Tuesday, September 27, 2005

Lord of war = lord of crap

There’s always a multitude of reasons why a big Hollywood movie fails to draw a crowd and is labeled a bust. Some of the more popular ones include horrible marketing, wrong choices regarding release dates with too much competition or an uninterested, apathetic viewing public. My personal favorite and the reason I think Lord of War has tanked in box office return—the film is terrible.

No one involved in any movie before it is released is thinking the film is going to be a disaster. They are dreaming of the moolah that will be flowing into their bank accounts. Embarrassing acting or clichéd and poorly written scripts never enter into it until it’s too late and negative reviews pour in while theatre seats remain empty.
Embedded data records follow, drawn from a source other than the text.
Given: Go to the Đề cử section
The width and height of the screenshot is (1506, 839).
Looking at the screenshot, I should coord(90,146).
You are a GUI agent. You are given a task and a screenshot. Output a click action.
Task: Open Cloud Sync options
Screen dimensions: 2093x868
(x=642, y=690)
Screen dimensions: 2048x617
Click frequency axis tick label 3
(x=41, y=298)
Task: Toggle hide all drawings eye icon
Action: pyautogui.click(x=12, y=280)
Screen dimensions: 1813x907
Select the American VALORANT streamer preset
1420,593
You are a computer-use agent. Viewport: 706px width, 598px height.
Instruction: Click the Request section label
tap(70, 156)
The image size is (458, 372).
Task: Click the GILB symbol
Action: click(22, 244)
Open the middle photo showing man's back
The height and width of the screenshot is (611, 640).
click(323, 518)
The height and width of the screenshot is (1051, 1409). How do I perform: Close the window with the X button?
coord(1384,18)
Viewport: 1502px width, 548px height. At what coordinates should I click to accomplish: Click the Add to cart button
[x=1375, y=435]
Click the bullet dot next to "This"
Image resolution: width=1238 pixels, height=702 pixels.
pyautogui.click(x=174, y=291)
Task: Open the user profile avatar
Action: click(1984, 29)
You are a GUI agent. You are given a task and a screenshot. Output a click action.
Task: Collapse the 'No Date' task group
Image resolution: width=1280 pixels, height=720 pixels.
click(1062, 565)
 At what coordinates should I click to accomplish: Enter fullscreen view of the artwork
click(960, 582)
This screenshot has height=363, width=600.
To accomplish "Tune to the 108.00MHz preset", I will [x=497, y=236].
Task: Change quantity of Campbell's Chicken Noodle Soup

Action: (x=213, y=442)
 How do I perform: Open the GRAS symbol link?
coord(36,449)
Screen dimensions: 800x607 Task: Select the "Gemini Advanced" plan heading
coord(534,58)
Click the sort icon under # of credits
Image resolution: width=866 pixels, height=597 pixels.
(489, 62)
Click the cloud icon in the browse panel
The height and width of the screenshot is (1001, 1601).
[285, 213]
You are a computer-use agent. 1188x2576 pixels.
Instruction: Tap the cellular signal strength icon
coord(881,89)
Lord of War has a combination of bad elements—acting, story and writing—that make it one of the least enjoyable bits of cinema I watch the entire year. Worse films may come my way, but on just enjoyment factor, Lord of War is just wretched from its smug beginning to its smug ending.

Nic Cage stars as Yuri Orlov, a dissatisfied Ukranian-American living in Brooklyn. One day he’s hit with an epiphany after watching local Russian gangsters carry out a hit in a restaurant. Days later he’s somehow scored an Uzi and is selling it in some low-rent hotel.

Soon after he’s running guns in other countries and we never see how he engineered these connections. Who knows, maybe in Brooklyn in the 1980s you could just spread the word that you are ready to run some guns and poof, machine guns and grenade dealers just show up at your stoop. Lord of War was in such a hurry to get ahead in the story it couldn’t fabricate a plausible back-story and this makes Yuri’s rise to riches/power completely ridiculous.

Lord of War attempts to be a revealing satire so we see messages hammered into us like “guns are bad” and “governments are corrupt” and “guns used by governments kill people” (oh wait, I used that one already). I’m not opposed to films with this message on an international, or local, level but when they are delivered in such a forceful, humorless, soulless way all I feel is revulsion.

What makes this even worse is it uses this “smugger than thou” narration by Cage that attempts to explain the motivations of Orlov and how to run guns to foreign dictators. The narration is often played for laughs with lame quips about Bin Laden and weaponry but it falls flat the entire movie. At times there was more narration than dialogue in the film and it just did not work.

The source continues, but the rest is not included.